This employment could provide an experiential base for the academic study of employment-related
disciplines, such as individual psychology, organisational sociology, management, finance, and so on.
Some students, particularly those whose subject disciplines are less obviously employment-oriented,
might welcome a joint honours programme involving subject X and what might be termed
‘employment-related studies’. A lifelong-learning perspective would encourage such students to
extend their studies of subject X beyond the boundary of the first degree
23
.
9. Employability in a modular
curriculum
9.1 Modular programmes
Since the focus of this Guide is on first degree programmes, and many of those are modular in
character, mention needs to be made of the advantages and disadvantages of modularity for the
enhancement of employability.
The prime advantage of modular programmes is that they allow for some (but not usually total)
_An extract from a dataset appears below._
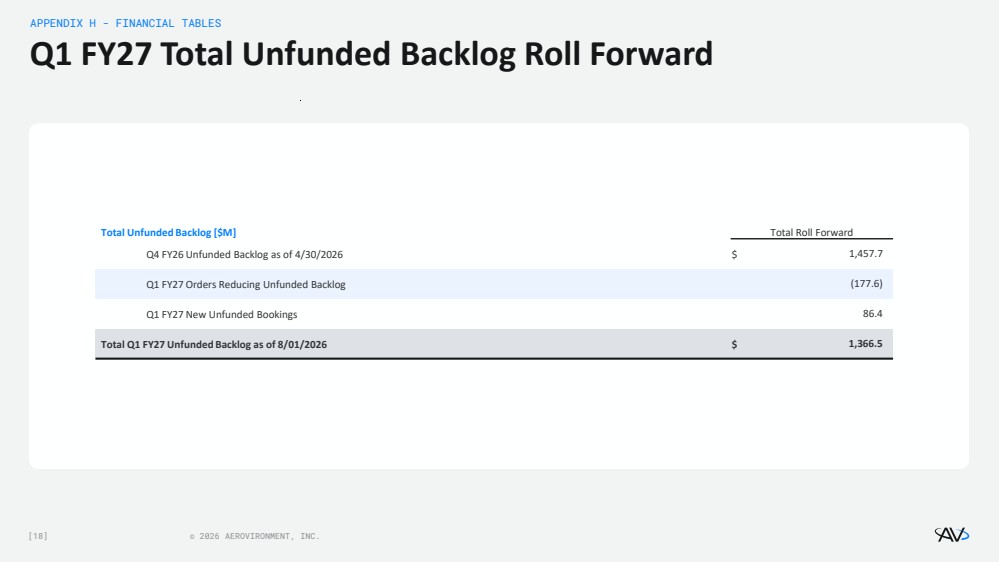
Task: Click the dollar sign in total row
Action: pyautogui.click(x=734, y=344)
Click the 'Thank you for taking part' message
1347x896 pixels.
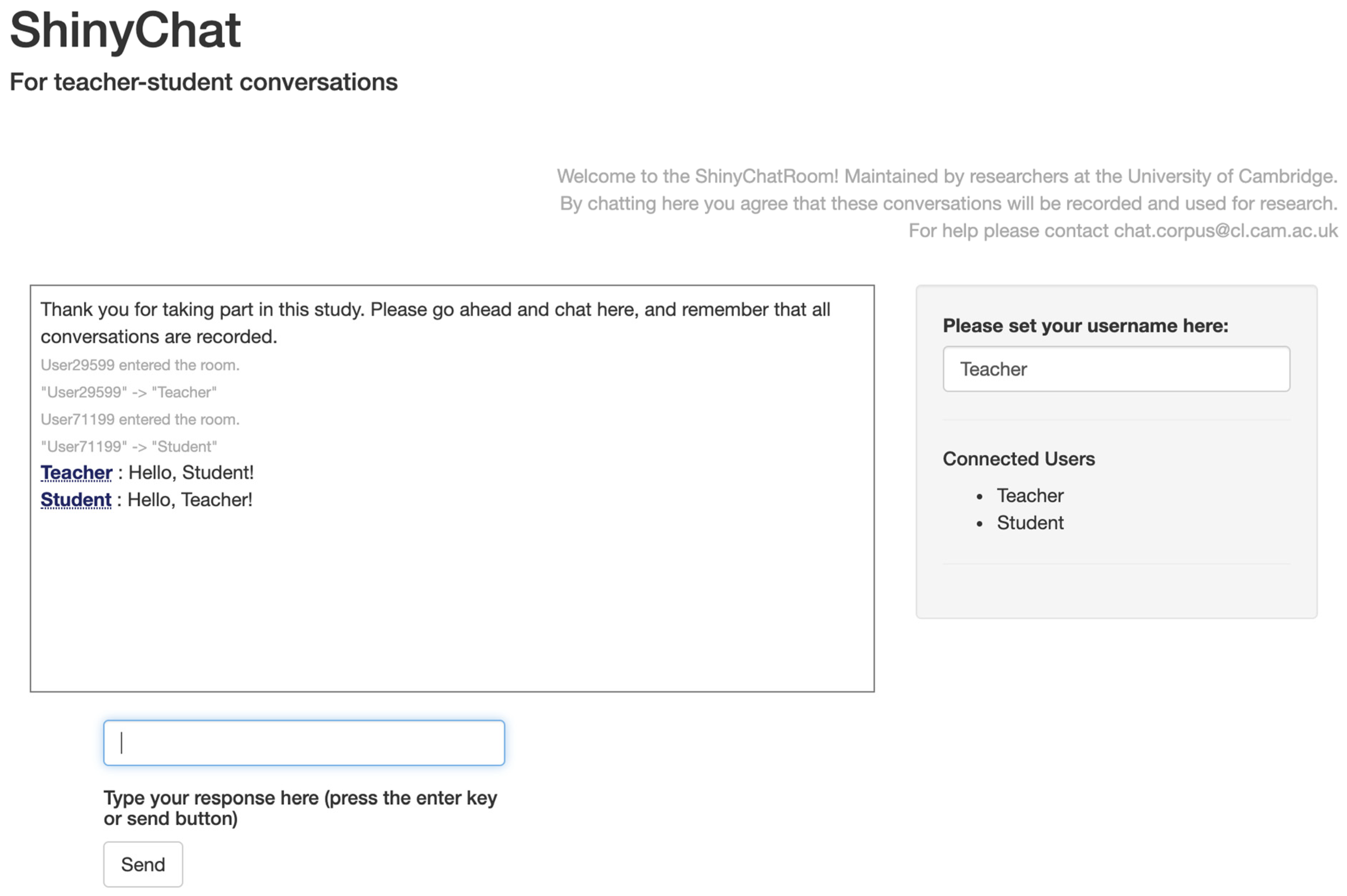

flexibility in student choice of modules to be studied. The flexibility is quite limited where external
constraints (such as the expectations of professional bodies) pertain, but may be greater where the
limits tend to be those imposed – perhaps because of resource considerations – by the institution
concerned. A second advantage that was claimed in the early days of modularisation is the possibility
of using frameworks for credit accumulation and transfer to build up to a qualification by studying at
more than one institution, or in one institution over an extended period of time. In practice, cross-
institutional credit transfer appears to have been little used – perhaps because of the lack of
appropriate inter-institutional agreements and/or the fact that many students are restricted because of
residence and travel considerations to a very limited range of institutions.
From the perspective of employability, a major problem faced by modular schemes is of
accommodating ‘slow learning’ (Claxton, 1998) – the kind of learning that may take considerably
longer than a module’s length to develop. The ability to deal with ticklish interpersonal situations, skill
in tackling complex problems, and the development of powers of critical thinking are three examples
where ‘slow learning’ is likely to occur. Slow learning is better assessed across a programme rather
than at the end of a short modular slot. Hence a key challenge for modular schemes is to anticipate
and forestall possible incoherence in the curriculum as it is experienced by the student: the
resurgence of interest in programme specifications is a spur in this regard.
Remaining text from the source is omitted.